▶ **What is being asked**
Restating the data exactly is the whole task.

(Stored data entries)
------------------------------------------------

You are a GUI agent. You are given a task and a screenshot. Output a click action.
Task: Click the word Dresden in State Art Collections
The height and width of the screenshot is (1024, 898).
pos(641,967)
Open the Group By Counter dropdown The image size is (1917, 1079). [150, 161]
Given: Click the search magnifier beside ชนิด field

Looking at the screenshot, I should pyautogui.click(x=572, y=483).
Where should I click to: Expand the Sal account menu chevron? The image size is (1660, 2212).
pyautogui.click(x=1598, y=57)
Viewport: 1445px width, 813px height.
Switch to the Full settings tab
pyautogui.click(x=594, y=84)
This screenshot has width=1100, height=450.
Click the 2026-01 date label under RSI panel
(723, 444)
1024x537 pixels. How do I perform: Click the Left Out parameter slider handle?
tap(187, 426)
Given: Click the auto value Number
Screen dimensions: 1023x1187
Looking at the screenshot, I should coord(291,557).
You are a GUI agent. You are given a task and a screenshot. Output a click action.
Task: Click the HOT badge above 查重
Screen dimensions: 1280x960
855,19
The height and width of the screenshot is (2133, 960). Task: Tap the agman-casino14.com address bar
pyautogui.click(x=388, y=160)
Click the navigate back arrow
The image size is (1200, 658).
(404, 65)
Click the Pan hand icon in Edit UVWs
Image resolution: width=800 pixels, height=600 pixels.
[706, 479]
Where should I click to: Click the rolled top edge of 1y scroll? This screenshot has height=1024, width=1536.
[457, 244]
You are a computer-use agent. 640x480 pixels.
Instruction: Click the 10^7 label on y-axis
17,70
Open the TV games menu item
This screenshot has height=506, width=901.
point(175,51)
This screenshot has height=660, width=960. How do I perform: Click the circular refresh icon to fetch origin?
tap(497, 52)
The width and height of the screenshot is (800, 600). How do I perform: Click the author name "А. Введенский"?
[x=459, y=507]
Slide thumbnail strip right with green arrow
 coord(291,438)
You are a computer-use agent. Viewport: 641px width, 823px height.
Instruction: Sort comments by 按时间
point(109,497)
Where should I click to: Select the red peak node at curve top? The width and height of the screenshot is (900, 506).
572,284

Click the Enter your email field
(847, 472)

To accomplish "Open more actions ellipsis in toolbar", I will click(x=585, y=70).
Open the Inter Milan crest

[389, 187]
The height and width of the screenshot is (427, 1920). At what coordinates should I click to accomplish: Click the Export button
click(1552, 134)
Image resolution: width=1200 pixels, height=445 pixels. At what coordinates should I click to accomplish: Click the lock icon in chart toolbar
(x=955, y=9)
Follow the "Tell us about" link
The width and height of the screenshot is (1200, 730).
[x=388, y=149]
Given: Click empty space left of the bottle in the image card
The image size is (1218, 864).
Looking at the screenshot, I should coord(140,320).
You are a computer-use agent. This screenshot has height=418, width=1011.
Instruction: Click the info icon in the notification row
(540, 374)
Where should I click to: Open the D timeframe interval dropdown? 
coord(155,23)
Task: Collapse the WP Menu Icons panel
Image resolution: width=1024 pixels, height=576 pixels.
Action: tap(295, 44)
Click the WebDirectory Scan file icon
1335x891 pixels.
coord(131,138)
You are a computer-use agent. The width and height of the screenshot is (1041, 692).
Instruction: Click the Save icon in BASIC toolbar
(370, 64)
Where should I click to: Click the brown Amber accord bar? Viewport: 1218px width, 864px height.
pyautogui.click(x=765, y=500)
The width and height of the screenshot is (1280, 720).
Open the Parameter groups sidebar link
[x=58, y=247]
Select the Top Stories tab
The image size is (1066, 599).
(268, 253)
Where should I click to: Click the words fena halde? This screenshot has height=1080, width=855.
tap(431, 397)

------------------------------------------------

▶ **Task output**
You are a GUI agent. You are given a task and a screenshot. Output a click action.
Task: Click the word Dresden in State Art Collections
The height and width of the screenshot is (1024, 898).
pos(641,967)
Open the Group By Counter dropdown The image size is (1917, 1079). [150, 161]
Given: Click the search magnifier beside ชนิด field

Looking at the screenshot, I should pyautogui.click(x=572, y=483).
Where should I click to: Expand the Sal account menu chevron? The image size is (1660, 2212).
pyautogui.click(x=1598, y=57)
Viewport: 1445px width, 813px height.
Switch to the Full settings tab
pyautogui.click(x=594, y=84)
This screenshot has width=1100, height=450.
Click the 2026-01 date label under RSI panel
(723, 444)
1024x537 pixels. How do I perform: Click the Left Out parameter slider handle?
tap(187, 426)
Given: Click the auto value Number
Screen dimensions: 1023x1187
Looking at the screenshot, I should coord(291,557).
You are a GUI agent. You are given a task and a screenshot. Output a click action.
Task: Click the HOT badge above 查重
Screen dimensions: 1280x960
855,19
The height and width of the screenshot is (2133, 960). Task: Tap the agman-casino14.com address bar
pyautogui.click(x=388, y=160)
Click the navigate back arrow
The image size is (1200, 658).
(404, 65)
Click the Pan hand icon in Edit UVWs
Image resolution: width=800 pixels, height=600 pixels.
[706, 479]
Where should I click to: Click the rolled top edge of 1y scroll? This screenshot has height=1024, width=1536.
[457, 244]
You are a computer-use agent. 640x480 pixels.
Instruction: Click the 10^7 label on y-axis
17,70
Open the TV games menu item
This screenshot has height=506, width=901.
point(175,51)
This screenshot has height=660, width=960. How do I perform: Click the circular refresh icon to fetch origin?
tap(497, 52)
The width and height of the screenshot is (800, 600). How do I perform: Click the author name "А. Введенский"?
[x=459, y=507]
Slide thumbnail strip right with green arrow
 coord(291,438)
You are a computer-use agent. Viewport: 641px width, 823px height.
Instruction: Sort comments by 按时间
point(109,497)
Where should I click to: Select the red peak node at curve top? The width and height of the screenshot is (900, 506).
572,284

Click the Enter your email field
(847, 472)

To accomplish "Open more actions ellipsis in toolbar", I will click(x=585, y=70).
Open the Inter Milan crest

[389, 187]
The height and width of the screenshot is (427, 1920). At what coordinates should I click to accomplish: Click the Export button
click(1552, 134)
Image resolution: width=1200 pixels, height=445 pixels. At what coordinates should I click to accomplish: Click the lock icon in chart toolbar
(x=955, y=9)
Follow the "Tell us about" link
The width and height of the screenshot is (1200, 730).
[x=388, y=149]
Given: Click empty space left of the bottle in the image card
The image size is (1218, 864).
Looking at the screenshot, I should coord(140,320).
You are a computer-use agent. This screenshot has height=418, width=1011.
Instruction: Click the info icon in the notification row
(540, 374)
Where should I click to: Open the D timeframe interval dropdown? 
coord(155,23)
Task: Collapse the WP Menu Icons panel
Image resolution: width=1024 pixels, height=576 pixels.
Action: tap(295, 44)
Click the WebDirectory Scan file icon
1335x891 pixels.
coord(131,138)
You are a computer-use agent. The width and height of the screenshot is (1041, 692).
Instruction: Click the Save icon in BASIC toolbar
(370, 64)
Where should I click to: Click the brown Amber accord bar? Viewport: 1218px width, 864px height.
pyautogui.click(x=765, y=500)
The width and height of the screenshot is (1280, 720).
Open the Parameter groups sidebar link
[x=58, y=247]
Select the Top Stories tab
The image size is (1066, 599).
(268, 253)
Where should I click to: Click the words fena halde? This screenshot has height=1080, width=855.
tap(431, 397)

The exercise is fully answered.